* ABOUT THIS TASK *
Go through the listing below and output exactly the line with "anid@disinfestazione.org (131, 1768)", the line with "CORSO DI FORMAZIONE", and each line between; omit the rest.

* SUPPLIED ENTRIES *
◇ ◇ ◇

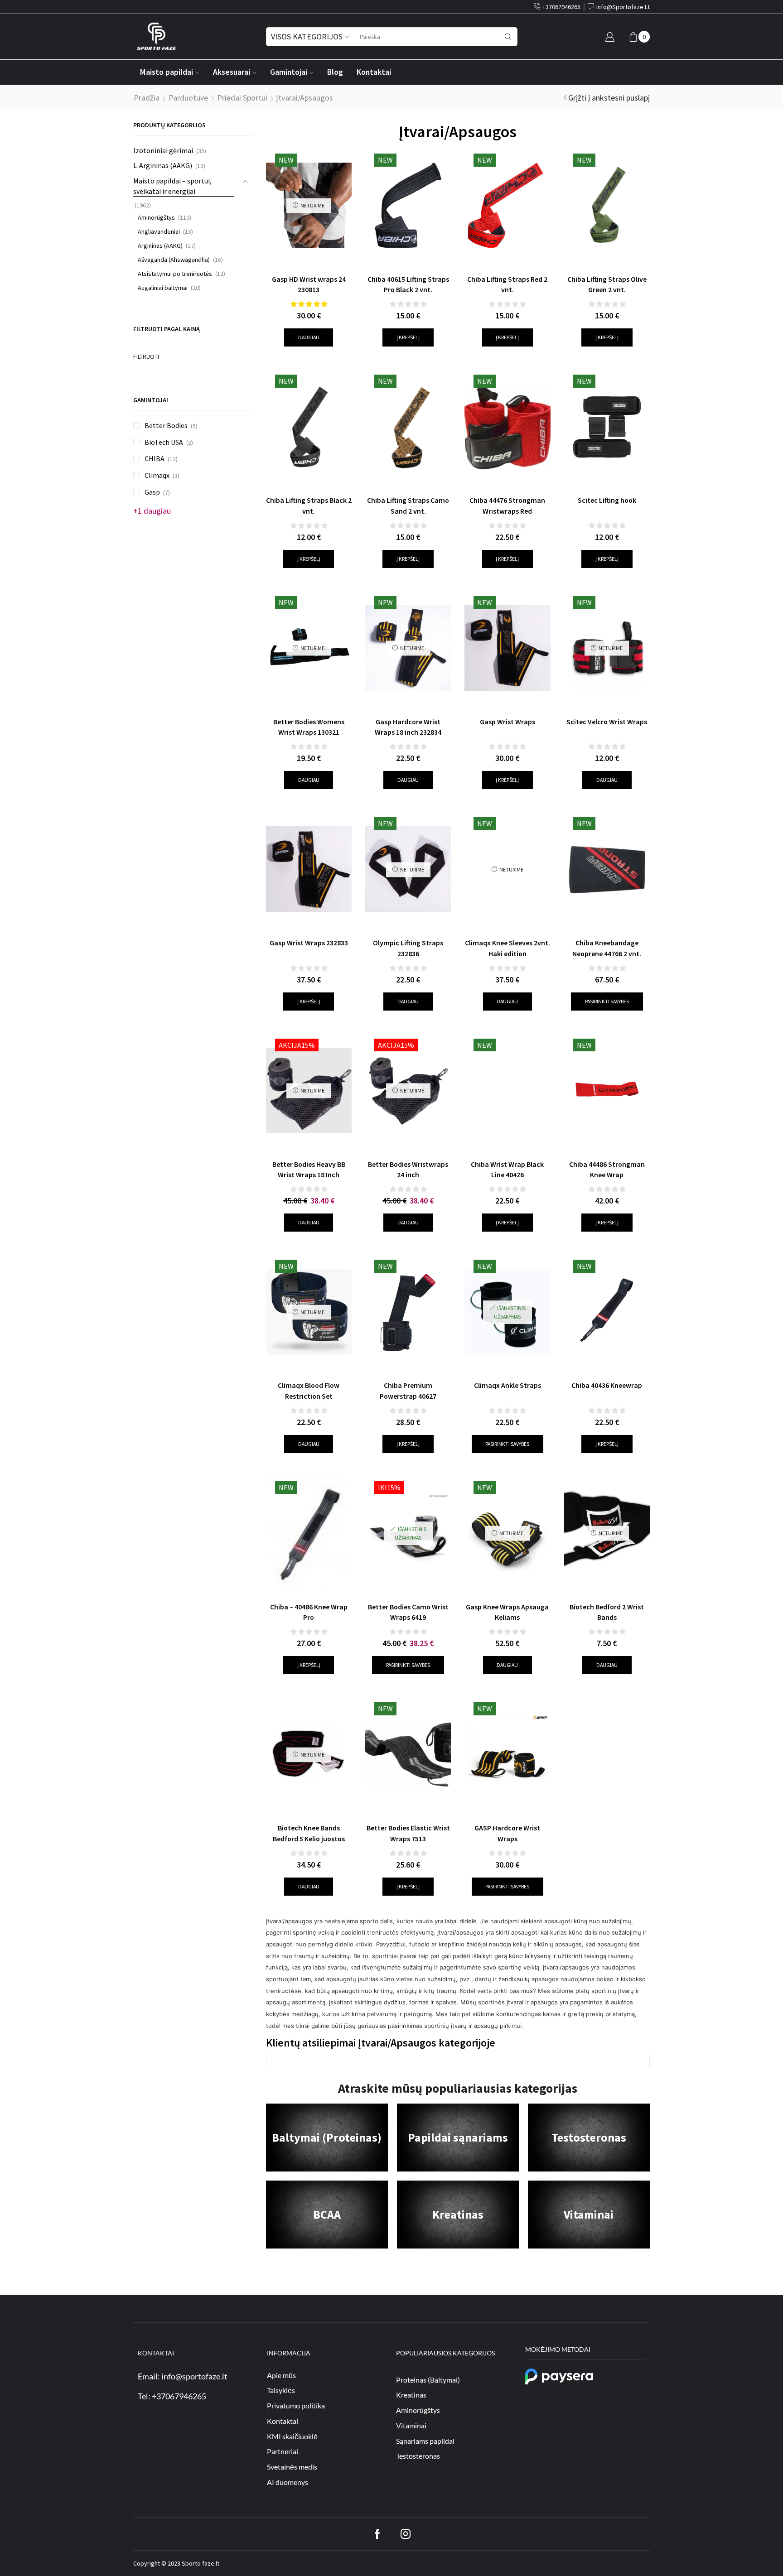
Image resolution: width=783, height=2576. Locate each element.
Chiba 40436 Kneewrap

◇ ◇ ◇

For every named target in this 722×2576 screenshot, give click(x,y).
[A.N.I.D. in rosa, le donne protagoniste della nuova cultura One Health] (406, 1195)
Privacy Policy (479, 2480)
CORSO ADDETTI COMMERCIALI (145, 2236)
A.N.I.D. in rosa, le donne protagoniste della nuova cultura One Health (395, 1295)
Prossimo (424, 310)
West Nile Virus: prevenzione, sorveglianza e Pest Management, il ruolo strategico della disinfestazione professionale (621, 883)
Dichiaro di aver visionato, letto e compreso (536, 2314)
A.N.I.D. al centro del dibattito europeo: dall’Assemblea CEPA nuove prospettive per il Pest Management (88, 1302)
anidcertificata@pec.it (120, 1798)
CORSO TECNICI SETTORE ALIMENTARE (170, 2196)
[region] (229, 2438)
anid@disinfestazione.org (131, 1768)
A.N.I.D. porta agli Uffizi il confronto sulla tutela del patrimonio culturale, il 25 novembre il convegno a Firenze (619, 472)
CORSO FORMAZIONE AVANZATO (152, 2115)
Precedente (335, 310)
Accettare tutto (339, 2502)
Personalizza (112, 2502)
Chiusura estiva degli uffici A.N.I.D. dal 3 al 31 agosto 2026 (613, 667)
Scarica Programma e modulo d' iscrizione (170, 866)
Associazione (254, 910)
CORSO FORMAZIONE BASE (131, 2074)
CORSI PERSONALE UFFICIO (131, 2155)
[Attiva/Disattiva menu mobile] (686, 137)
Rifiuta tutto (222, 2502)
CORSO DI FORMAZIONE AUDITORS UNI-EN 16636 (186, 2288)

◇ ◇ ◇

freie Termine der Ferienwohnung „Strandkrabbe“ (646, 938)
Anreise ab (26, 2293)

◇ ◇ ◇

* RESULT FOR THIS TASK *
anid@disinfestazione.org (131, 1768)
A.N.I.D. porta agli Uffizi il confronto sulla tutela del patrimonio culturale, il 25 novembre il convegno a Firenze (619, 472)
CORSO FORMAZIONE AVANZATO (152, 2115)
Precedente (335, 310)
Accettare tutto (339, 2502)
Personalizza (112, 2502)
Chiusura estiva degli uffici A.N.I.D. dal 3 al 31 agosto 2026 (613, 667)
Scarica Programma e modulo d' iscrizione (170, 866)
Associazione (254, 910)
CORSO FORMAZIONE BASE (131, 2074)
CORSI PERSONALE UFFICIO (131, 2155)
[Attiva/Disattiva menu mobile] (686, 137)
Rifiuta tutto (222, 2502)
CORSO DI FORMAZIONE AUDITORS UNI-EN 16636 (186, 2288)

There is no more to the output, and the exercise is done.